◆ **Assignment**
Copy out all of the data below exactly, so that no word differs from the original.
★ ★ ★ ★ ★
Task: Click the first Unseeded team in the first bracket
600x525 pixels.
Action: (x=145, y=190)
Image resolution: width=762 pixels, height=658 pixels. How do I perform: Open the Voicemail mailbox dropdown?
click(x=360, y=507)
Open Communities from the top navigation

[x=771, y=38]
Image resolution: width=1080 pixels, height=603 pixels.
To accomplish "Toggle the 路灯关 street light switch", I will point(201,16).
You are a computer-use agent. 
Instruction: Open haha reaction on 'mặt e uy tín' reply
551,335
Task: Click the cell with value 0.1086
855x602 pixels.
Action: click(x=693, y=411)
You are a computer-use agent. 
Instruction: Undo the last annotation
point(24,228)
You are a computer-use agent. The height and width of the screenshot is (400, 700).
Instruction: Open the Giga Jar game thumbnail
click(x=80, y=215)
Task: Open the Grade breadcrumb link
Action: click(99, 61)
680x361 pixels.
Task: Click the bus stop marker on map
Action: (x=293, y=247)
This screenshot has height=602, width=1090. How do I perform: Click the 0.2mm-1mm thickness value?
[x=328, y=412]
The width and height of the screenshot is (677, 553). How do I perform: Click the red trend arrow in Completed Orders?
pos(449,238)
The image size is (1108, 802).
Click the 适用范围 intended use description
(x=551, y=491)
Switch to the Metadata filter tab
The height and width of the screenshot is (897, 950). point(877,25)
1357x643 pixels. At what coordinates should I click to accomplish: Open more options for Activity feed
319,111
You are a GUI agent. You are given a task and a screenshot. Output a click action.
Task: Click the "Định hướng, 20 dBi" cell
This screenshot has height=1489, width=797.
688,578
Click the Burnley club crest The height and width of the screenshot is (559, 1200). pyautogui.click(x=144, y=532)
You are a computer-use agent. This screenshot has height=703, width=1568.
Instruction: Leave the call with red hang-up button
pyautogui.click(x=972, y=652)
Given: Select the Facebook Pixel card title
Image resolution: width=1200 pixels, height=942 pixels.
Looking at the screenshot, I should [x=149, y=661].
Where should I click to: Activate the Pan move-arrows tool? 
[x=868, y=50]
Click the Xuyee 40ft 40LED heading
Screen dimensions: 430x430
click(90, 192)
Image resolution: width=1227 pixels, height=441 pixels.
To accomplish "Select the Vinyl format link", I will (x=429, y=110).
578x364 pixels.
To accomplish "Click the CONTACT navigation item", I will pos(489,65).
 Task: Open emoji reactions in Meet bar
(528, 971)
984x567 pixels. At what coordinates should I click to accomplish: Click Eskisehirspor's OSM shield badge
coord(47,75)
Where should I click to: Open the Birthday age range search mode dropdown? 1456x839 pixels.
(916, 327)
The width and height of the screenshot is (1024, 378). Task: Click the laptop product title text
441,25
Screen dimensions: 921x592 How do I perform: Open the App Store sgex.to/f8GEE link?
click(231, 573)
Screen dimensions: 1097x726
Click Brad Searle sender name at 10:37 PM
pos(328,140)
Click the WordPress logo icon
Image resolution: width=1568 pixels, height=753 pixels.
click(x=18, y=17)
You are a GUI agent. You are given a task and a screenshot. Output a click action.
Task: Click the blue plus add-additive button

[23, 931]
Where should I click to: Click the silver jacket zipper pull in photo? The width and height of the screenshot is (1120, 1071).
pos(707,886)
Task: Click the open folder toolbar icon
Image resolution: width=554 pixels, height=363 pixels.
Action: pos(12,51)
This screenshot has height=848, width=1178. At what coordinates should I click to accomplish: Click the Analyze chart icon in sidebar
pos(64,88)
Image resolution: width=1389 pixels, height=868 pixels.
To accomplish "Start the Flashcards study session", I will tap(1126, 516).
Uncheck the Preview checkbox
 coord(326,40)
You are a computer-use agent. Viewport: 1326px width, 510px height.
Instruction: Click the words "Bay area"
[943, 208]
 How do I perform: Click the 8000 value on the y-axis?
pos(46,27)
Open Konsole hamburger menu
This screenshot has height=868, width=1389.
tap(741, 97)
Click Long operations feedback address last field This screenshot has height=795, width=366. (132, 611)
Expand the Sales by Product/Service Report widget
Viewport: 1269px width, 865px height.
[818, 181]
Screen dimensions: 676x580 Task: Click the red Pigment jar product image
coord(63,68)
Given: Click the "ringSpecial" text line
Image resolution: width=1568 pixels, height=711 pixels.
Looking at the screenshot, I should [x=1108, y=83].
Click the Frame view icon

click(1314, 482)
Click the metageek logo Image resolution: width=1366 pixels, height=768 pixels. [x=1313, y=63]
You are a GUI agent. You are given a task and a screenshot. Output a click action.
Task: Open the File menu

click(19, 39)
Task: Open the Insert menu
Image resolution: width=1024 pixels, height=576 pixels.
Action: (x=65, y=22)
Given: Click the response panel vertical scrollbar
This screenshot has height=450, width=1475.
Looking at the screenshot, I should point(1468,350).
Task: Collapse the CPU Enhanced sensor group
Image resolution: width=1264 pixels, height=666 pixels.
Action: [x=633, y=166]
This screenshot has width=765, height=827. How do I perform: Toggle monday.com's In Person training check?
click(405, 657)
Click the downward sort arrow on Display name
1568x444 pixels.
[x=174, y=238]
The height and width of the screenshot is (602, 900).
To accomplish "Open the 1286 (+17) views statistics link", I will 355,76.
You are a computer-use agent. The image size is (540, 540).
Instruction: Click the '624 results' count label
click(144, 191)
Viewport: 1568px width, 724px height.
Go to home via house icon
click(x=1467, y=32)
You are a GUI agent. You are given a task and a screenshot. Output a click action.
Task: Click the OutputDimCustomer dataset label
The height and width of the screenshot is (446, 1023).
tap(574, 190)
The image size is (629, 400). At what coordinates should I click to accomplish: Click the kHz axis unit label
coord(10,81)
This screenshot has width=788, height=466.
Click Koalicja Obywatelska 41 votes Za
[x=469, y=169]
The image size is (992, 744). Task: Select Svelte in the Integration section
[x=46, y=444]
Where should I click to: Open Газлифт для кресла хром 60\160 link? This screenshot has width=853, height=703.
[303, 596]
★ ★ ★ ★ ★
◆ **Answer area**
Task: Click the first Unseeded team in the first bracket
600x525 pixels.
Action: (x=145, y=190)
Image resolution: width=762 pixels, height=658 pixels. How do I perform: Open the Voicemail mailbox dropdown?
click(x=360, y=507)
Open Communities from the top navigation

[x=771, y=38]
Image resolution: width=1080 pixels, height=603 pixels.
To accomplish "Toggle the 路灯关 street light switch", I will point(201,16).
You are a computer-use agent. 
Instruction: Open haha reaction on 'mặt e uy tín' reply
551,335
Task: Click the cell with value 0.1086
855x602 pixels.
Action: click(x=693, y=411)
You are a computer-use agent. 
Instruction: Undo the last annotation
point(24,228)
You are a computer-use agent. The height and width of the screenshot is (400, 700).
Instruction: Open the Giga Jar game thumbnail
click(x=80, y=215)
Task: Open the Grade breadcrumb link
Action: click(99, 61)
680x361 pixels.
Task: Click the bus stop marker on map
Action: (x=293, y=247)
This screenshot has height=602, width=1090. How do I perform: Click the 0.2mm-1mm thickness value?
[x=328, y=412]
The width and height of the screenshot is (677, 553). How do I perform: Click the red trend arrow in Completed Orders?
pos(449,238)
The image size is (1108, 802).
Click the 适用范围 intended use description
(x=551, y=491)
Switch to the Metadata filter tab
The height and width of the screenshot is (897, 950). point(877,25)
1357x643 pixels. At what coordinates should I click to accomplish: Open more options for Activity feed
319,111
You are a GUI agent. You are given a task and a screenshot. Output a click action.
Task: Click the "Định hướng, 20 dBi" cell
This screenshot has height=1489, width=797.
688,578
Click the Burnley club crest The height and width of the screenshot is (559, 1200). pyautogui.click(x=144, y=532)
You are a computer-use agent. This screenshot has height=703, width=1568.
Instruction: Leave the call with red hang-up button
pyautogui.click(x=972, y=652)
Given: Select the Facebook Pixel card title
Image resolution: width=1200 pixels, height=942 pixels.
Looking at the screenshot, I should [x=149, y=661].
Where should I click to: Activate the Pan move-arrows tool? 
[x=868, y=50]
Click the Xuyee 40ft 40LED heading
Screen dimensions: 430x430
click(90, 192)
Image resolution: width=1227 pixels, height=441 pixels.
To accomplish "Select the Vinyl format link", I will (x=429, y=110).
578x364 pixels.
To accomplish "Click the CONTACT navigation item", I will pos(489,65).
 Task: Open emoji reactions in Meet bar
(528, 971)
984x567 pixels. At what coordinates should I click to accomplish: Click Eskisehirspor's OSM shield badge
coord(47,75)
Where should I click to: Open the Birthday age range search mode dropdown? 1456x839 pixels.
(916, 327)
The width and height of the screenshot is (1024, 378). Task: Click the laptop product title text
441,25
Screen dimensions: 921x592 How do I perform: Open the App Store sgex.to/f8GEE link?
click(231, 573)
Screen dimensions: 1097x726
Click Brad Searle sender name at 10:37 PM
pos(328,140)
Click the WordPress logo icon
Image resolution: width=1568 pixels, height=753 pixels.
click(x=18, y=17)
You are a GUI agent. You are given a task and a screenshot. Output a click action.
Task: Click the blue plus add-additive button

[23, 931]
Where should I click to: Click the silver jacket zipper pull in photo? The width and height of the screenshot is (1120, 1071).
pos(707,886)
Task: Click the open folder toolbar icon
Image resolution: width=554 pixels, height=363 pixels.
Action: pos(12,51)
This screenshot has height=848, width=1178. At what coordinates should I click to accomplish: Click the Analyze chart icon in sidebar
pos(64,88)
Image resolution: width=1389 pixels, height=868 pixels.
To accomplish "Start the Flashcards study session", I will tap(1126, 516).
Uncheck the Preview checkbox
 coord(326,40)
You are a computer-use agent. Viewport: 1326px width, 510px height.
Instruction: Click the words "Bay area"
[943, 208]
 How do I perform: Click the 8000 value on the y-axis?
pos(46,27)
Open Konsole hamburger menu
This screenshot has height=868, width=1389.
tap(741, 97)
Click Long operations feedback address last field This screenshot has height=795, width=366. (132, 611)
Expand the Sales by Product/Service Report widget
Viewport: 1269px width, 865px height.
[818, 181]
Screen dimensions: 676x580 Task: Click the red Pigment jar product image
coord(63,68)
Given: Click the "ringSpecial" text line
Image resolution: width=1568 pixels, height=711 pixels.
Looking at the screenshot, I should [x=1108, y=83].
Click the Frame view icon

click(1314, 482)
Click the metageek logo Image resolution: width=1366 pixels, height=768 pixels. [x=1313, y=63]
You are a GUI agent. You are given a task and a screenshot. Output a click action.
Task: Open the File menu

click(19, 39)
Task: Open the Insert menu
Image resolution: width=1024 pixels, height=576 pixels.
Action: (x=65, y=22)
Given: Click the response panel vertical scrollbar
This screenshot has height=450, width=1475.
Looking at the screenshot, I should point(1468,350).
Task: Collapse the CPU Enhanced sensor group
Image resolution: width=1264 pixels, height=666 pixels.
Action: [x=633, y=166]
This screenshot has width=765, height=827. How do I perform: Toggle monday.com's In Person training check?
click(405, 657)
Click the downward sort arrow on Display name
1568x444 pixels.
[x=174, y=238]
The height and width of the screenshot is (602, 900).
To accomplish "Open the 1286 (+17) views statistics link", I will 355,76.
You are a computer-use agent. The image size is (540, 540).
Instruction: Click the '624 results' count label
click(144, 191)
Viewport: 1568px width, 724px height.
Go to home via house icon
click(x=1467, y=32)
You are a GUI agent. You are given a task and a screenshot. Output a click action.
Task: Click the OutputDimCustomer dataset label
The height and width of the screenshot is (446, 1023).
tap(574, 190)
The image size is (629, 400). At what coordinates should I click to accomplish: Click the kHz axis unit label
coord(10,81)
This screenshot has width=788, height=466.
Click Koalicja Obywatelska 41 votes Za
[x=469, y=169]
The image size is (992, 744). Task: Select Svelte in the Integration section
[x=46, y=444]
Where should I click to: Open Газлифт для кресла хром 60\160 link? This screenshot has width=853, height=703.
[303, 596]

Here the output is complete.